An archive video collage exploring some of the psychological and mediatized components of the public's relationship with the UK monarchy. It features excerpts from D.W. Winnicott's 1970 essay 'The Place of the Monarchy' (published in Home is Where We Start From: Essays by a Psychoanalyst, compiled and edited by Claire Winnicott, Ray Shepherd and Madeleine Davis [London: Penguin, 1986]). Although it doesn't mention this, Winnicott's essay was published after the broadcast of the ground-breaking Royal Family documentary in 1969, which opened up new breaches in what the psychoanalyst was raising about the necessary distance and proximity of the public's relationship with the UK monarchy.
Public Domain Film Excerpts (from the Internet Archive Moving Image Collections)Music Excerpt
- Pathe News Digest, 1937, No. 3 (Prelinger Archives)
- Visit of their Majesties, June 1939 (FDR Presidential Library [CC0 1.0 Universal])
- Today -- And Yesterday, Newsreel, 1911 (Prelinger Archives)
- A Welcome Guest in the House, ca. 1957 (Prelinger Archives)
“Self-Reflect” by Jared C. Balogh. Licensed under a Creative Commons Attribution, Non-Commercial, Share Alike license. Available for Download from from the Fee Music Archive: freemusicarchive.org/music/Balogh/A_Compilation_From_Compilations_Of_Compositions/SELF_REFLECT
Film Studies For Free was inspired by two events -- one offline and one online -- for today's entry.
The offline happening is an excellent looking conference on the British Monarchy on Screen taking place later this week, between November 23-24.
The conference is hosted by the Institute of English Studies, School of Advanced Study, University of London, Senate House, and convened by the University of London Screen Studies Group, the Institute of English Studies, the department of Media Arts and the Centre for International Theatre and Performance Research at Royal Holloway, University of London.

◆ Exercise requirements ◆
**1)** Shift every coordinate in the rows by adding 141 to each number. Then rewrite the rows with their requests, starting at the line that contains "Seattle (254, 1928)" and ending at the end of the rows, and leave out the pictures.
**2)** What comes next in the passage on the UK monarchy? Write the following part, picking up after its last sentence.
The passage on the UK monarchy and the rows come from unrelated sources.

Rows from a dataset:
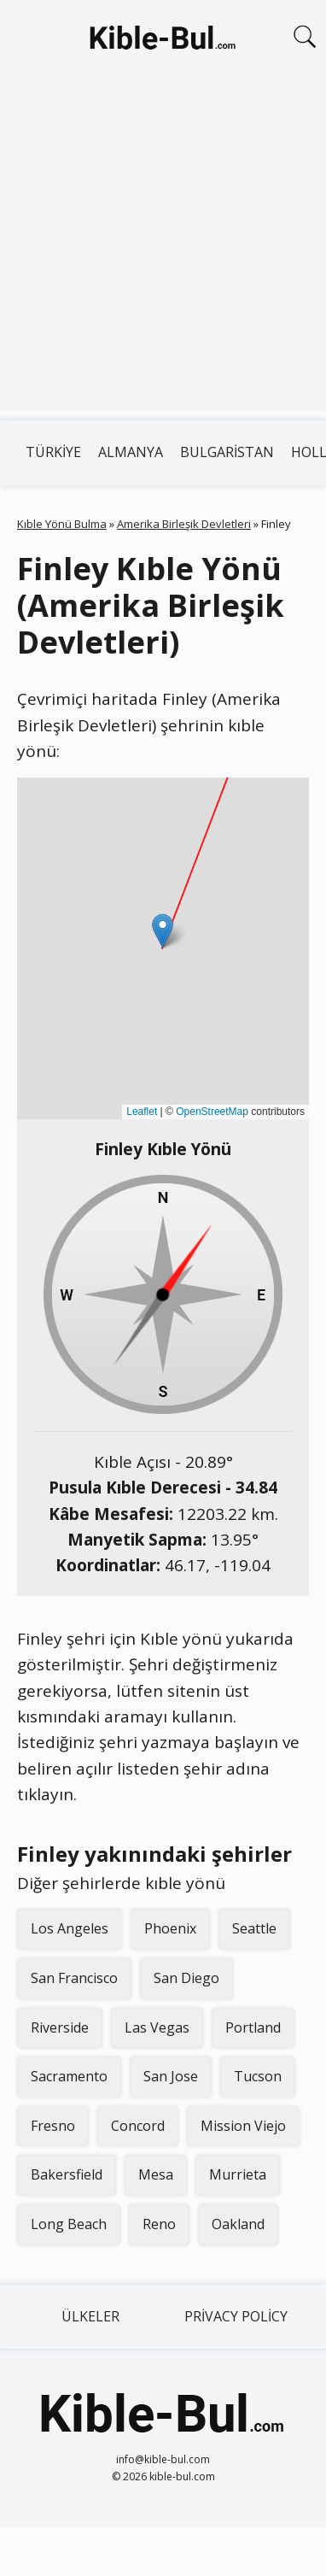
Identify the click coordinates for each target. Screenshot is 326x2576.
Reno (159, 2224)
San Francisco (74, 1978)
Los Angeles (69, 1928)
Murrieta (237, 2174)
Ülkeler (90, 2316)
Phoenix (170, 1928)
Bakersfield (66, 2174)
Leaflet (141, 1112)
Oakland (238, 2224)
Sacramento (69, 2076)
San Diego (186, 1978)
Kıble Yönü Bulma (62, 523)
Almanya (130, 452)
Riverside (60, 2027)
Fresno (53, 2125)
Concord (138, 2125)
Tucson (258, 2076)
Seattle (254, 1928)
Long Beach (69, 2224)
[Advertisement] (160, 251)
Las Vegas (157, 2027)
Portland (253, 2027)
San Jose (170, 2076)
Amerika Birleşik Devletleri (184, 523)
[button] (162, 930)
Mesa (155, 2174)
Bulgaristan (227, 452)
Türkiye (53, 452)
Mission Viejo (243, 2125)
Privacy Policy (236, 2316)
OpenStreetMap (212, 1112)
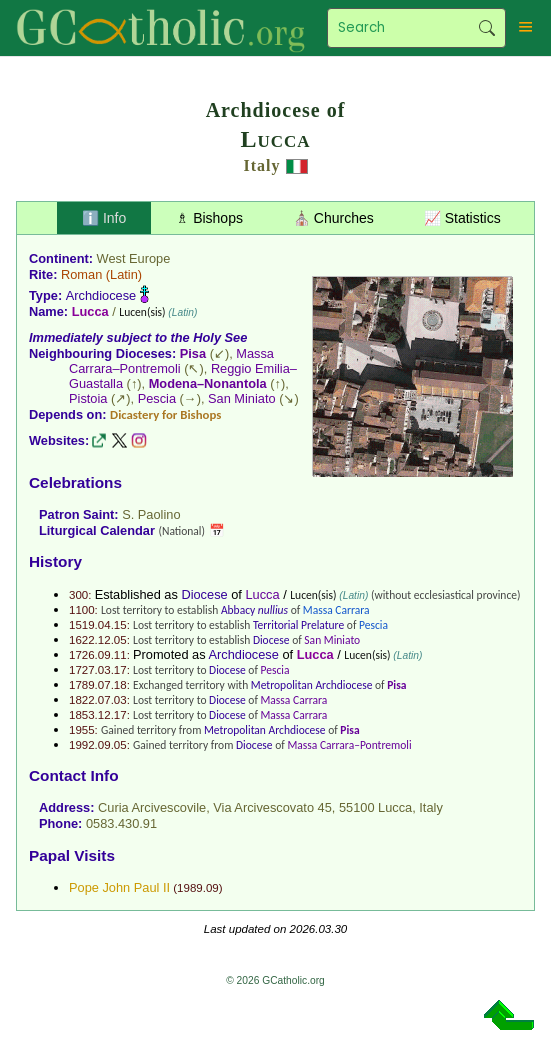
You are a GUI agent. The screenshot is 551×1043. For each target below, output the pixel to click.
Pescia (157, 398)
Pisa (193, 353)
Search (487, 28)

◆ Responses to the tasks ◆
**1)**
Seattle (395, 2069)
Long Beach (210, 2365)
[Advertisement] (301, 392)
Las Vegas (298, 2168)
Portland (394, 2168)
San Jose (311, 2217)
Amerika Birleşik Devletleri (325, 664)
[button] (303, 1071)
Mesa (296, 2315)
Bulgaristan (368, 593)
Türkiye (194, 593)
Mission Viejo (384, 2266)
Privacy Policy (377, 2457)
OpenStreetMap (353, 1253)
You are a GUI agent. The screenshot is 551×1043. For each target below, output the pixel to click.
Pescia (298, 539)
Pisa (334, 494)
Search (628, 169)

**2)**
A somewhat ambivalent republican, but one indelibly marked by growing up immersed in the UK's mediatised monarchy, FSFF would have loved to attend. But its author is presenting instead at a conference in an actual Republic this weekend, instead. So this blog contributes the above monarchical-video-meditation in lieu of its presence - and there will be an accompanying essay about it for the Filmanalytical website very shortly.
Another series of events happening this week - also, sadly, to be missed by a gadabout FSFF -- will take place in Brighton. The Global Queer Cinema project is collaborating with the annual CineCity film festival on the topic of "Curating Queer Film Culture". Information about these really excellent and important events can be found here and here.
The inspirational online event was another one FSFF missed... It was the competition which also inspired the above video, although the video took a somewhat different (topical) turn in its making: "The Past Re-Imagined as the Future" Remix Context, held by the brilliant Prelinger Archives and the Free Music Archive.
FSFF looks forward to hearing about the winners of that event but, in the meantime, had great fun as usual remixing material from both these amazing, public domain archives, and encourages its readers to have a go at doing the same. Any good film related results should be reported here forthwith.
Below, you can find a little (growing) list of links to online studies of monarchies on screen just to keep FSFF's hand in with this blog's day-job....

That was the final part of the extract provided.